Les bouts de silos, ouverts à tous, ont lieu au mois de novembre depuis quelques années. Le 16 novembre dernier, c’est à l’EARL Vallée des champs Poulains, exploitation laitière de Cudot en Puisaye, qu’éleveurs et techniciens se sont réunis. L’objectif de ces rencontres faire le point sur la qualité et la quantité des fourrages de l’année. Pour 2018, le sujet est incontournable : suite à la sécheresse, comment gérer son stock pour tenir tout l’hiver, tout en maintenant une bonne ration de base assurant la production ?
Thierry Crespo, nutritionniste d’Alysé met en garde sur la gestion des stocks. « Vu les aléas climatiques qui reviennent souvent, il faut anticiper au maximum, chaque année ! Il y en a qui ont attendu que ça pousse cet été, ils n’ont pas anticipé, et au 15 janvier, certains n’auront plus rien à donner à manger ! »

Un bilan fourrager nécessaire
Raphaël Carreau, le technicien Alysé de la zone, réalise le bilan fourrager de l’exploitation d’accueil, comptant 60 vaches laitières. La ration est à base de maïs, cultivé sur 25 ha des 105 ha de SAU totale, et ensilé cette année le 10 août. Les stocks de fourrage disponibles pour l’année 2018 sont constitués des restes de 2017, où la quantité était présente, et de la récolte de l’année, maïs, ray-grass, et d’achat de pulpe de betterave. Entre les catégories, le nombre d’animaux et les besoins, le stock de 316 tonnes de fourrage devrait combler les besoins équivalents à… 316 tonnes. « On a vu large sur les besoins, mais vous voyez, ça passe tout juste, il faut toujours prendre large, on ne sait pas ce qui peut arriver » explique le technicien. Thierry Crespo recommande la prudence sur la gestion des rations. « Quand on est juste, on réserve les fourrages les plus riches aux vaches en production pour assurer le lait, mais il ne faut pas négliger les vaches taries. Avant une compétition, on ne nourrit pas un sportif avec n’importe quoi sinon sa performance est nulle. Pour les vaches taries, c’est la même chose. Il vaut mieux faire des économies sur les génisses que sur les taries ».

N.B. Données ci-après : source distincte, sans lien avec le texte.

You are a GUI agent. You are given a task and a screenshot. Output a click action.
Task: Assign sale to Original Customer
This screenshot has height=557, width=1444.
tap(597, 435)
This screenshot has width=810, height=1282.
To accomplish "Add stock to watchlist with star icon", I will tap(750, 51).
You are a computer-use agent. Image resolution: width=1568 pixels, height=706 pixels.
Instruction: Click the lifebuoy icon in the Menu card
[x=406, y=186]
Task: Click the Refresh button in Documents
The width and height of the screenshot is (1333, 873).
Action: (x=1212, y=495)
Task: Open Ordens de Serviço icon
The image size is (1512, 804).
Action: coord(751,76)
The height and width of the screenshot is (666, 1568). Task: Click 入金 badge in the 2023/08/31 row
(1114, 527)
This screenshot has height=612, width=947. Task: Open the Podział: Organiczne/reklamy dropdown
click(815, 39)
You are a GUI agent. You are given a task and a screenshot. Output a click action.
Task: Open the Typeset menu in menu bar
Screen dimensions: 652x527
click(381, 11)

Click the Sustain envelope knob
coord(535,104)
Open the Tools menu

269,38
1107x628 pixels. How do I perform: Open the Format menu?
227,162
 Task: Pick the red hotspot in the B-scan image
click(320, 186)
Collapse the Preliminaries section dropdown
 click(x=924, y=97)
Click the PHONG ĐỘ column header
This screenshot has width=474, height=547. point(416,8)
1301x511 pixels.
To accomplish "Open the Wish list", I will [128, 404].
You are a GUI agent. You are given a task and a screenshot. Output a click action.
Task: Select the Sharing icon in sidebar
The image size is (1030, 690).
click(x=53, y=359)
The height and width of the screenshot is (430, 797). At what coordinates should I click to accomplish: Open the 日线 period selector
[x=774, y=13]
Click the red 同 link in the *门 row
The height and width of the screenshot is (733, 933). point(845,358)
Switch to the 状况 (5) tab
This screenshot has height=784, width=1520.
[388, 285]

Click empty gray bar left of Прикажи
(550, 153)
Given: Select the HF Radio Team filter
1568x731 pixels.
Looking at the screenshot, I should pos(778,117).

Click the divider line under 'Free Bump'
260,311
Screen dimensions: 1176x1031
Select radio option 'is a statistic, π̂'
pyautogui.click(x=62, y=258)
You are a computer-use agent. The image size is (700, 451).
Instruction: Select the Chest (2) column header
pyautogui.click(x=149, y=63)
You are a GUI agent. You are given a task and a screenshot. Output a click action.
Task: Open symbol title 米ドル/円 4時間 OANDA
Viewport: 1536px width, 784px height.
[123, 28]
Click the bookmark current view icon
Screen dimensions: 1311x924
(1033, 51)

Une qualité de fourrages faible
Les fourrages de 2018 sont de qualité moyenne. Concernant l’herbe, la poussée de l’hiver suivie du froid tardif de février et mars a induit un taux de lignine élevé, diminuant la qualité nutritionnelle de l’ensilage. Idem pour le foin, récolté au 15 juin au stade fleuri, en avance de deux semaines par rapport à d’habitude. « Chez certains, les génisses préfèrent le foin à la paille ! » L’ensilage de maïs, faible en grains, sec et léger, a une faible qualité nutritionnelle. La sécheresse a provoqué des difficultés de fécondation, avec pour conséquences l’absence de poupées dans certains cas. « C’est la tige qui amène la matière sèche cette année, et ça, ce n’est pas bon… » explique Thierry Crespo. Qui dit maïs sec, dit difficultés de tassage. « Il faut tasser une épaisseur de 20 cm pour bien chasser l’air. Il faut calculer pour étaler sur la distance nécessaire. Il vaut mieux ralentir le chantier, prendre son temps pour bien faire plutôt qu’avoir un ensilage moisi qui va nous suivre toute l’année. S’il y a de l’oxygène, il y a consommation de sucres, baisse de qualité nutritionnelle. On peut perdre 10 % du silo en 6 mois… » Autre point d’attention selon Thierry Crespo, la température de l’ensilage, qui ne doit pas avoir plus de 5 °C d’écart avec l’air extérieur. « S’il est chaud, il y a une mauvaise fermentation, il est moins appétant pour les vaches ».

Gérer le manque de stock
La sécheresse a provoqué un affouragement précoce, déstabilisant bon nombre d’éleveurs. Pour gérer le manque de stock nécessaire pour passer l’hiver, il ne faut pas compter sur les coproduits, plus disponibles, ni sur l’achat de foin difficile. La seule souplesse restant aux polyculteurs - éleveurs est d’ensiler les céréales au printemps, au stade gonflement, idéal pour les vaches en lactation ou laiteux - pâteux, adapté aux génisses. Mais surtout, « Il faut anticiper, par exemple en sacrifiant une parcelle parking, pour laisser les autres prairies se régénérer, en envisageant un sur semis, en semant un méteil de printemps, ou autre. Les aléas climatiques récurrents ne laissent plus d’autre choix que d’anticiper ! » répète Thierry Crespo.